The judiciary has also gagged Baloch leaders’ media statements on grounds that they promote terrorism while leaders of proscribed religious outfits, notorious for terror here and abroad, freely move around making speeches simply because no court dares to convict them and no witness is foolhardy enough to testify against them. The state-sponsored ‘strategic assets’ that can cow down institutions are given a free hand but those who threaten establishment’s exploitative plans are barred from even expressing their thoughts.
The federal interior minister does not tire of his mantra of insurgents donning the uniform of the Frontier Corps personnel to commit crimes. Speaking to media recently after the Supreme Court Balochistan hearing appearance, he said: “Those who had been talking about dismembering Pakistan were accusing the government of killing their people.” He then claimed, “Acts of terror were being committed using uniforms of FC personnel; in fact, it was the Balochistan Liberation Army (BLA) that had been accepting responsibility for the attacks.” Astonishingly, though the FC running a parallel government besieges Balochistan with its 21,500 posts, well supported by innumerable Customs, Coast Guards, Police and Levies posts, yet they fail to apprehend these impersonators.
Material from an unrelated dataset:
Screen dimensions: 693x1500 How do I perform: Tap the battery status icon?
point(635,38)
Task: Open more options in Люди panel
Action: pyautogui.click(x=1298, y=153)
The truth is that the state itself is guilty of these crimes or gets them done through their proxy militias with government-provided rahdari vehicles and weapons.
The latest statements by the so-called three pillars of the state — the president, army chief and Chief Justice — each wearing the self-assumed mantle of messiah for the people and each claiming that he has the solution for all the ills, expose the differences that simmer underneath. But when it comes to the Baloch and Balochistan they speak, think and act in unison. It would indeed be surprising if the ruling elite had divergent views over the suppression of the Baloch and the exploitation of Balochistan.
The Baloch sacrifices for their rights are unmatched and these continue unabated so those leading the struggle should ensure that these sacrifices do not go in vain; this is their prime responsibility. Ironically, while the different institutions of the state though wrangling for supremacy agree to deprive the Baloch of their rights, the Baloch groups struggling for those usurped rights find it difficult to agree on the crucial issues, which could decide the outcome of the struggle and ensure that the past and future sacrifices do not go in vain. The Baloch have to understand that without unity there will be no realisation of the lofty dreams we all are so fond of dreaming.